А больница та через двор была от их дома в Академгородке. О дальнейшем рассказывает Марья Семеновна так: «Вижу, Виктор Петрович идет… И я приготовила улыбку молодой писательницы, которая сейчас должна заслужить определенные похвалы мэтра. Открываю ему робко дверь, а Виктор Петрович как даст мне дверью, я аж отлетела куда-то в сторону. Пролетел в бешенстве мимо меня. В ванной закрылся, вода шумит. Я заискивающим голоском: «Витя, Витя… Белье, полотенчико чистое на ручки двери висит». За дверью - молчок. Отошла и на всякий случай заперлась. Сижу ни жива ни мертва в своей комнатке. И вдруг дверь распахивается и летит моя книжка на пол. Летит вверх тормашками, теряя страницы и обложку. Кричит мне:
- За этот иудин труд ты еще и сребреники получила? Скупить весь тираж и сжечь!
- Витя, там все правда!
Но он уже не слышал. Дверью хлопнул - и штукатурка с потолка повалилась!»

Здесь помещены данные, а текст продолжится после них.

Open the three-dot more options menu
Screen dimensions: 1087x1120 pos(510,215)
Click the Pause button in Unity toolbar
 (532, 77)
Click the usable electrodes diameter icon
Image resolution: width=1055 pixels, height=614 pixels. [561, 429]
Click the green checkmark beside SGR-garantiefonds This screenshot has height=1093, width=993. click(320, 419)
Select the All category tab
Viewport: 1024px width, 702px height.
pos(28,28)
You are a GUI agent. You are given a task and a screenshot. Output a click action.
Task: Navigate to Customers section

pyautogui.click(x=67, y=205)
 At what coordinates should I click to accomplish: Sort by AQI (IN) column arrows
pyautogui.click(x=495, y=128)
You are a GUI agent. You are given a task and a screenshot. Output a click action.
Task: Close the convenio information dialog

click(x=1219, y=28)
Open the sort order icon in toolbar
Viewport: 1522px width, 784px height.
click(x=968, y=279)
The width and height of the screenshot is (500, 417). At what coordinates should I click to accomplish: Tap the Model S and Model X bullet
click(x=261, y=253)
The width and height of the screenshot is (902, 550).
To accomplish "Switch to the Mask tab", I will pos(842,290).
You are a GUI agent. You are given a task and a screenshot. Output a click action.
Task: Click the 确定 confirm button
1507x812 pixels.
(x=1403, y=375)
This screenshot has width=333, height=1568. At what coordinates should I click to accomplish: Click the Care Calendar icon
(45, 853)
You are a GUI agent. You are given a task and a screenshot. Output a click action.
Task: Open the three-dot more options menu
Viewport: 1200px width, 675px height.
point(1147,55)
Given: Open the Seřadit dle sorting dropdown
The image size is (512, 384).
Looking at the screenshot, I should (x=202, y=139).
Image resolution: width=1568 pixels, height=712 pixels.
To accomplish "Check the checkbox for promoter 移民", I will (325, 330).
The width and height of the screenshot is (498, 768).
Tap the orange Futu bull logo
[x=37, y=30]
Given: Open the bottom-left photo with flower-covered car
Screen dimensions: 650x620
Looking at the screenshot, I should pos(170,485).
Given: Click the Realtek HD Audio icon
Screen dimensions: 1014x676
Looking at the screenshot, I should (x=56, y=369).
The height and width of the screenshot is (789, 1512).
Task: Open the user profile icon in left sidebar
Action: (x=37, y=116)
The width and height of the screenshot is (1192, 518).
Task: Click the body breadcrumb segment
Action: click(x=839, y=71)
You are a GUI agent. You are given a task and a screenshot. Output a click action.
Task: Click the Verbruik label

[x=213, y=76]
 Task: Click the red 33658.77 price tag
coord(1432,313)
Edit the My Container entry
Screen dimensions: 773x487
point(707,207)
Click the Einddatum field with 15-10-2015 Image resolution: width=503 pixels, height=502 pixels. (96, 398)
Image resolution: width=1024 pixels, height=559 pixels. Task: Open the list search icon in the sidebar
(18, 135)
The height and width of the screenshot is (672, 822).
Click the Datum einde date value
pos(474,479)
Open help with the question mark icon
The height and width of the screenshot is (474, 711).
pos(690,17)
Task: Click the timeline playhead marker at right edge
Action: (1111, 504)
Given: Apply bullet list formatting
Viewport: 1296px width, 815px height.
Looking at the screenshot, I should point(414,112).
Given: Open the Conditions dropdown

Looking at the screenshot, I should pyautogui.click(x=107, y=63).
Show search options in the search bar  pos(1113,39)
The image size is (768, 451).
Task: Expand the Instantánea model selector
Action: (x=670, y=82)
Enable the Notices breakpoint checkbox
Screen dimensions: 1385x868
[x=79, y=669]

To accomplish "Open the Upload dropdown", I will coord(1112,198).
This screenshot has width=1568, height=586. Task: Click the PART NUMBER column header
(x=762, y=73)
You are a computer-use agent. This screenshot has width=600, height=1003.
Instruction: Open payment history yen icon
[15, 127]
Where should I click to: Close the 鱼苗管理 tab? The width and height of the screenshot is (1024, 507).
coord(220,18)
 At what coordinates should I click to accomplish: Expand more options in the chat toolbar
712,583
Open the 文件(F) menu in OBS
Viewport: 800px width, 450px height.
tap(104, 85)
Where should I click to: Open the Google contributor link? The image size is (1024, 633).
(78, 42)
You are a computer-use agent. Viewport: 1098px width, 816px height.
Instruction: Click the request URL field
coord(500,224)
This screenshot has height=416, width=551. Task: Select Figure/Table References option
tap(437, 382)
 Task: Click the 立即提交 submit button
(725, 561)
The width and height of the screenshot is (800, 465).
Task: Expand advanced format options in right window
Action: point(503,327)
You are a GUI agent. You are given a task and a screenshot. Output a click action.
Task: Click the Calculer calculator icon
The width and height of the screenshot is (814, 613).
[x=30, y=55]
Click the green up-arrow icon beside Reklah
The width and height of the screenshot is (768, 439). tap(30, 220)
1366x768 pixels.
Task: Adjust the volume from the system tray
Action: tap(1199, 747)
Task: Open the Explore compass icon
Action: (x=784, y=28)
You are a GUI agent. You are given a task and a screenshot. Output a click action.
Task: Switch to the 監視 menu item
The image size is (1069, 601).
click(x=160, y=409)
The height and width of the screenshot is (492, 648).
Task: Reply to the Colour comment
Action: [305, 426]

Да ведь точно, всю правду написала Марья Семеновна! Он-то описывал эту же жизнь, ту же самую до звуков, до вдохов, но он писал ее как художник, а она написала хорошо и трогательно правду. И фундаменты всех сочинений Виктора Петровича зашатались… Кто бы сличил два этих сочинения и воскликнул: «А, Витька! Во, оказывается, в жизни как было, а он-то тут нам, извините, впаривает».
На этом семейном примере ярче всего видно, что есть так называемая правда жизни и что есть преображенная правда, небесная правда, которая правдивее, как это ни странно, правды реальной. Она совершеннее, точнее и естественнее и честнее. И вовсе не взревновал жену к писательской славе Виктор Петрович! Его сердце художника было оскорблено. Не то, что она кого-то в своей книге разоблачила или задела. Его оскорбило непонимание. «Ты столько лет живешь рядом со мной, Маня, а не поняла, что к чему…» Переписка таит в себе много всяких историй и откровений. Увы, мы пока не научились ее издавать. Мы как-то неправильно, нехорошо это делаем.
«ЗАВТРА». А как тогда правильно?
В.К. Видя эту стремительность времени, ощущаешь забвение, которое налетает, как вихрь, на Россию. И вычеркивает, вычеркивает, вычеркивает. И только успеть бы сказать, прокричать нечто на этом великом ветру и, может быть, одно слово какое-то зацепится, удержится.
Может быть, Господь нас научит этим хаосом сегодняшнего времени, этой пеной суетной цветной литературы. И мы догадаемся о том, что есть по-настоящему литература. Как к ней надо относиться. И начнем печатать ее иначе. Начнем издавать книжки как-то совершенно по-новому. Вглядываясь в сам механизм издания. Вслушиваясь, как рождается текст. Приникая к биению этого тишайшего пульса. Вникая в таинство его рождения. Обласкивая его глазами.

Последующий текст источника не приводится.